On Apr 15, 2008 23:35 -0500, Jose R. Santos wrote:
> On Tue, 15 Apr 2008 21:30:02 -0600
> Andreas Dilger <[email protected]> wrote:
> > Something was lost in translation here. The uninit_groups feature DOES
> > zero the inode tables by default, and marks the groups with ITABLE_ZEROED.
> > It is only if "-O uninit_groups,lazy_bg" are both given at the same time
> > that the itable is not initialized. That is no different than if lazy_bg
> > was given by itself.
>
> Yes, I understand this part.
>
> > So nothing needs to be done in e2fsprogs until some time after the kernel
> > is updated to do the zeroing.
>
> The problem is that not initializing the inode table on the uninit
> block group patch depends on a feature (lazy_bg) that Ted wants
> removed. I believe that just removing the lazy_bg feature would be
> enough to remove this capability from the uninit patch, but was not
> entirely sure so I put the item just to keep track of it.
>
> If lazy_bg is in fact removed from e2fsprogs, I suppose we need to add
> another item to enable lazy setup of the inode tables once the proper
> support in the kernel is establish.

Yes, the "lazy init" for uinint_groups will essentially be identical to
what we have in lazy_bg today. So if we are disabling lazy_bg as a
user-selectable option, we should leave the code in place for later use.
I wouldn't object to requiring a user to specify "mke2fs -O FEATURE_C6"
to enable it. That keeps it out of the hands of newbies, but leaves the
capability to test large filesystems w/o 45 minute mke2fs times.

Cheers, Andreas
--
Andreas Dilger
Sr. Staff Engineer, Lustre Group
Sun Microsystems of Canada, Inc.


2008-04-17 03:36:24

by Theodore Ts'o

[permalink] [raw]
Subject: Re: Ininitial e2fsprogs TODO list (please expand)

On Tue, Apr 15, 2008 at 11:52:16AM -0500, Jose R. Santos wrote:
> As discuss on the call yesterday, some folks (my self included) really
> want a TODO list to help them keep track of what things are left undone
> in e2fsprogs as we try to get ext4 out the door. Here is my initial
> list of items that still need addressing. Hopefully we can expand this
> list and document it somewhere like the ext4 wiki or the SourceForge
> bug tracker.
>
> - Rename uninit_groups to uninit_bg to be consistent with other
> defined features. Retain the old name for historical purpose.

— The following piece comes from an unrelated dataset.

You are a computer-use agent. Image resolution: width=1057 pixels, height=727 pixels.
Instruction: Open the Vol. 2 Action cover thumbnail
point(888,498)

Yes. Although until we actually don't do lazy initialization of the
inode table, I still think the name is a bit of a misnomer. It really
is more about checksuming the block group descriptors and a faster
fsck, but whether or not we initialize the block groups or not is
pretty much a non-issue.

> - The return value of ext2fs_super_and_bgd_loc() is not to be trusted.
> Document this in the source code.
>
> - Make sure ext2fs_super_and_bgd_loc() does not get used anywhere where
> the return value is expected to be accurate (aside from mke2fs).
>
> - Remove lazy_bg feature from being set in mke2fs. Feature has been
> declare a dangerous hack by its creator, remove it to avoid people
> building on top of it.

.... and to replace it, add a configuration parameter to
/etc/e2fsck.conf which controls whether or not the inode table and
bitmap blocks should be uninitialized when using uninit groups. It
will default to off for now, until the kernel support can be
implemented.

> - Add flex_bg meta-data grouping support.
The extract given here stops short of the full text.